Cabo Verde: Un bastión de resistencia y libertad para la comunidad LGBT+ en África

MEl orgullo de Cabo Verde no solo se vive en sus calles y en su consolidación como el bastión de tolerancia y libertad LGBT+ más seguro de un África cada vez más represiva, sino también en la histórica hazaña de su selección de fútbol, los Tiburones Azules, que en este Mundial 2026 demostraron ante los ojos del planeta la misma resiliencia, valentía y orgullo que caracterizan a su sociedad.

Mientras una ola de conservadurismo y endurecimiento legislativo recorre el continente africano, este pequeño archipiélago se consolida como un remanso de derechos y seguridad jurídica para las diversidades. En un contexto regional donde la persecución estatal va en aumento, la nación insular demuestra que el respeto a la diversidad es posible, aunque la comunidad local no baja la guardia ante el retroceso de sus vecinos continentales.

Avances legales y el fuerte contraste regional

La realidad caboverdiana dista drásticamente de la de la gran mayoría de los países de su entorno. La homosexualidad fue despenalizada en el archipiélago en 2004 y, desde 2008, el Código del Trabajo prohíbe explícitamente la discriminación basada en la orientación sexual.

De hecho, según los indicadores internacionales del índice Equaldex, Cabo Verde supera a Sudáfrica como el país africano con las leyes y la opinión pública más favorables hacia las minorías sexuales.
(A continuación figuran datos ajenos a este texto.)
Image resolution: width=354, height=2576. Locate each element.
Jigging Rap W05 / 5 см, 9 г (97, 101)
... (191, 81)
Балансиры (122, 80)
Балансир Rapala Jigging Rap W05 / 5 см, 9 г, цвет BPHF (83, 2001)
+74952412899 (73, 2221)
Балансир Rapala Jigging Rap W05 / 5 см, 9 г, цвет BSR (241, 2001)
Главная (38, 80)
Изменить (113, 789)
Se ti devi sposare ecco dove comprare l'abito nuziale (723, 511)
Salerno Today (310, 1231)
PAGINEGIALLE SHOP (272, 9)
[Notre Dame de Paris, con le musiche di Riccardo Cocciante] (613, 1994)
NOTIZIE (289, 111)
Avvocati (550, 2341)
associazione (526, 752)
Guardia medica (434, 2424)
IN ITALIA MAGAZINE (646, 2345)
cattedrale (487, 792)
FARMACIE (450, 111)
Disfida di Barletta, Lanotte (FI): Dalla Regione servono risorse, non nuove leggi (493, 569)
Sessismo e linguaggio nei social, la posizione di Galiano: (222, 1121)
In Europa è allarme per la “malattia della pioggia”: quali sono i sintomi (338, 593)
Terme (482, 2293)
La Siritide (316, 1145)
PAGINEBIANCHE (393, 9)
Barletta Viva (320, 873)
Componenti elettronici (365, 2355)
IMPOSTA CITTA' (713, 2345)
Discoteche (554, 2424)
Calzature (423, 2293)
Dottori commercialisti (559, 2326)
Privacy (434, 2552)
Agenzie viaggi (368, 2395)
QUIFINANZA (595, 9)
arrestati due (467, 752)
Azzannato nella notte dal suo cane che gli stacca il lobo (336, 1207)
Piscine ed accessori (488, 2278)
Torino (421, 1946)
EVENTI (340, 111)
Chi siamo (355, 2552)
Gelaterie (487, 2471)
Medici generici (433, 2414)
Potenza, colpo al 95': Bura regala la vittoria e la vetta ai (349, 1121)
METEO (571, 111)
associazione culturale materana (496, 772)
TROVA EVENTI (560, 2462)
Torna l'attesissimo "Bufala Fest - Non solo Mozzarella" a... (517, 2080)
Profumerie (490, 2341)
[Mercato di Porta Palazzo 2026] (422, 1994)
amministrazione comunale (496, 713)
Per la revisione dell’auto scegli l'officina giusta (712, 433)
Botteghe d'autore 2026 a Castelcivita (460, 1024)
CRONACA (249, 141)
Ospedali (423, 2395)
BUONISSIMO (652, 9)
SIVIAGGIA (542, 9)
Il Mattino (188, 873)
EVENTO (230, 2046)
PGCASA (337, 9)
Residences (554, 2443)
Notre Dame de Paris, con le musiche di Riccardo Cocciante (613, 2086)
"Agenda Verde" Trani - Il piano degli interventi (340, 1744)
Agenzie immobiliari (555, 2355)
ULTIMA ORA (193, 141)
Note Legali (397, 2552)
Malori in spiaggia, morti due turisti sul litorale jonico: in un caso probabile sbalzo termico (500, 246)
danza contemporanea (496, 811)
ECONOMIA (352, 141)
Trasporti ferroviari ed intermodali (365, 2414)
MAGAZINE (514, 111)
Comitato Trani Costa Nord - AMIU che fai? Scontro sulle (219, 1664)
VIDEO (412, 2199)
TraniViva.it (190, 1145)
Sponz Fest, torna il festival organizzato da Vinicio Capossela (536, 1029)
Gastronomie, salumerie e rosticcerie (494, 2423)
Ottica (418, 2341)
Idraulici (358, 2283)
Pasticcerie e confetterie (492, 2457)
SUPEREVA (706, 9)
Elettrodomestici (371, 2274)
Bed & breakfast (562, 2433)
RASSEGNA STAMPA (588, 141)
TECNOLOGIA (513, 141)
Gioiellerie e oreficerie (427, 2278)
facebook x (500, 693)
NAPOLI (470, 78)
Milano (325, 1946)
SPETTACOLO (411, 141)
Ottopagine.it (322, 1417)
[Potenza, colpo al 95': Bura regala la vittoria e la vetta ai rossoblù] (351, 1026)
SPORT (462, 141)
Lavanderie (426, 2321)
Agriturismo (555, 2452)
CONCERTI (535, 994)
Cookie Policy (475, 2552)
Esta apertura social se complementa con la proyección internacional que el país ha alcanzado gracias a su desempeño deportivo, unificando a la sociedad en torno a una identidad de superación.

La situación es radicalmente opuesta a pocos kilómetros de sus costas. En marzo de 2026, el parlamento de Senegal aprobó una reforma que duplica las penas por relaciones homosexuales, elevándolas a horquillas de entre cinco y diez años de prisión, en medio de una campaña de arrestos arbitrarios.

En total, más de 30 naciones africanas criminalizan la homosexualidad con castigos que van desde años de encierro hasta la pena de muerte, bajo el amparo de nuevas legislaciones de corte conservador aprobadas recientemente en Uganda y Ghana, que buscan ganar apoyo popular mediante la persecución de las minorías.

Mindelo como refugio y los desafíos del contagio político

Dentro del archipiélago, la isla de São Vicente, y en particular su capital cultural, Mindelo, se ha convertido en el refugio idóneo para la comunidad. En barrios como Fonte Filipe, la visibilidad es una realidad cotidiana. Artistas, estilistas y profesionales expresan su identidad sin el temor constante a la violencia o al encarcelamiento que define la vida en el continente.

Recientemente, las calles de Mindelo fueron escenario de representaciones teatrales que abordan abiertamente las vivencias de las personas travestis y los desafíos históricos del colectivo, atrayendo a audiencias diversas y entusiastas en espacios públicos. Profesionales de la educación y el arte ejercen sus labores con el pleno respeto de sus alumnos y conciudadanos, algo impensable en los países vecinos.

A pesar del clima de coexistencia pacífica, el camino no ha estado exento de dificultades y la discriminación sutil persiste. Los activistas locales recuerdan que los derechos actuales son el resultado de años de sensibilización frente a prejuicios que provocaron despidos laborales y rupturas familiares en el pasado.

Asimismo, la situación de la comunidad transgénero sigue enfrentando barreras en el ámbito laboral formal, donde la falta de normativas de identidad de género específicas a menudo obliga al autoempleo para evitar el rechazo.

La mayor preocupación de los defensores de los derechos humanos no radica en el marco legal interno, sino en el efecto contagio de la retórica homófoba regional, temiendo que las corrientes ultraconservadoras continentales crucen el océano e influyan en el debate político de esta pequeña potencia de la tolerancia.